Il veut aussi une droite "totalement libérée du politiquement correct, cet ordre établi, imposé par la gauche bien-pensante pour faire taire la réalité du terrain". "Il est hors de question que j'appelle à voter pour un Parti socialiste qui s'allie sans scrupules à une extrême gauche qui n'a rien à envier à l'extrême droite", a-t-il martelé alors que M. Fillon n'a jamais été un fervent partisan du ni-ni.

"Je le dis haut et fort: je suis pour une laïcité positive", a-t-il affirmé en reprenant une expression un temps chère à Nicolas Sarkozy. "Une laïcité qui respecte la liberté de croire et de pratiquer. Qui regarde avec bienveillance les croyants" mais "intraitable face aux intégristes qui testent la République".

"Cette droite républicaine, moderne et luttant contre le politiquement correct, c'est ce que j'appelle la droite décomplexée. C'est une droite qui refuse de se taire ou de rester sourde aux appels à l'aide de nos compatriotes. C'est une droite qui sait être à la fois gaulliste, humaniste, moderne, forte, populaire, sociale", a-t-il dit en allusion aux différentes sensibilités de l'UMP.
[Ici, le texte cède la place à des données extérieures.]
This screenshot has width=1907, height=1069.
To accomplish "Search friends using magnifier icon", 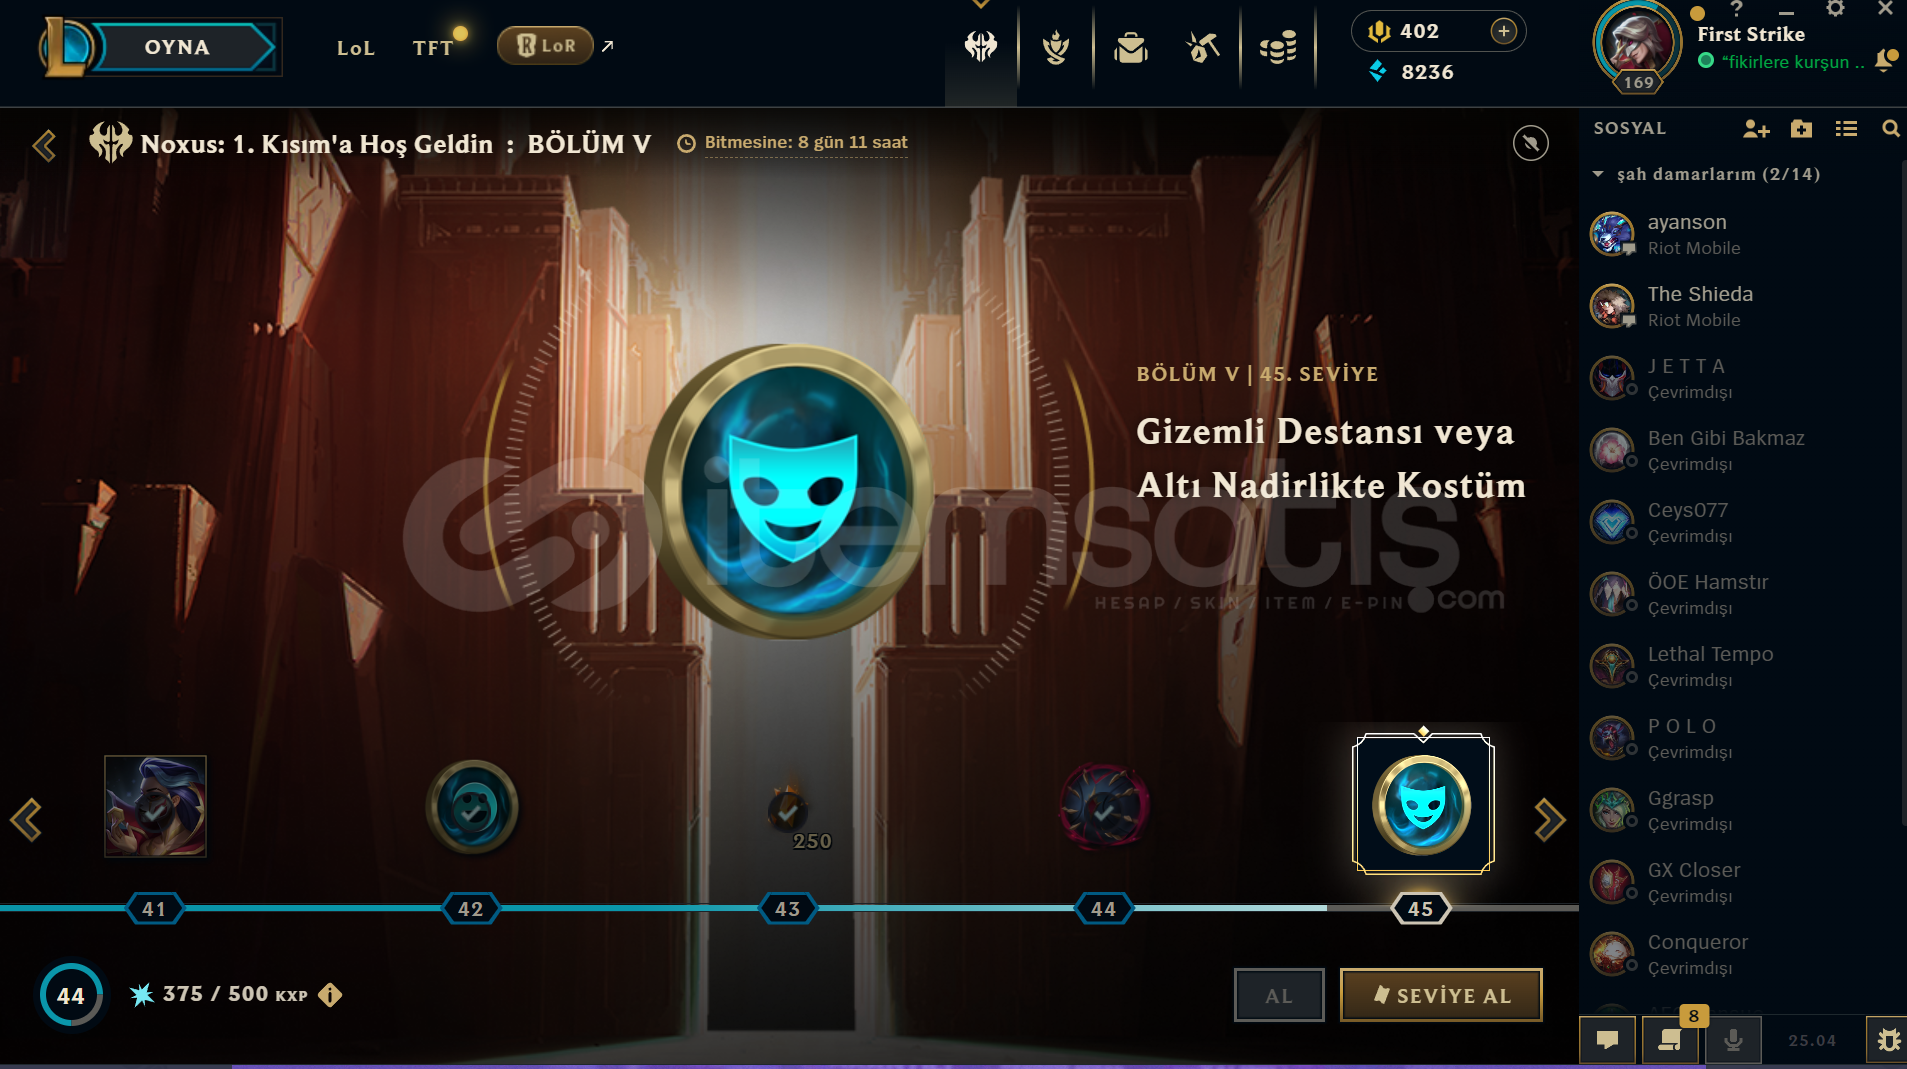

Le député-maire de Meaux, qui dirige le parti depuis que Nicolas Sarkozy, le dernier président en titre de l'UMP, lui en a confié les rênes en novembre 2010, entend être "candidat pour rassembler tous les talents de notre famille politique, dans sa diversité" mais aussi pour "conduire une opposition qui colle aux réalités du terrain, qui n'a pas froid aux yeux, qui est sans concession, ni complaisance". "En un mot, une opposition tonique", a-t-il précisé.

"Je suis candidat pour vous emmener vers la victoire en 2014" aux municipales, a-t-il insisté comme pour mieux se démarquer de François Fillon. Répondant directement à l'ancien Premier ministre, il a lâché: "Le congrès de l'UMP n'a rien à voir avec +une primaire avant l'heure+. On ne va pas demander aux adhérents de l'UMP de choisir aujourd'hui leur candidat pour 2017. Cela n'aurait vraiment aucun sens".

"Et ceux qui vous disent le contraire vont un peu vite en besogne. Ils donnent le sentiment de considérer qu'un sondage vaut résultat électoral. Les choses en politique sont tellement plus complexes", a prévenu M. Copé, qui entend mener une campagne tambour battant dans les trois prochains mois, avec des déplacements quasi quotidiens.

"Je suis joueur d'échecs. Je sais qu'il ne faut jamais sous-estimer ses adversaires !", a-t-il encore averti.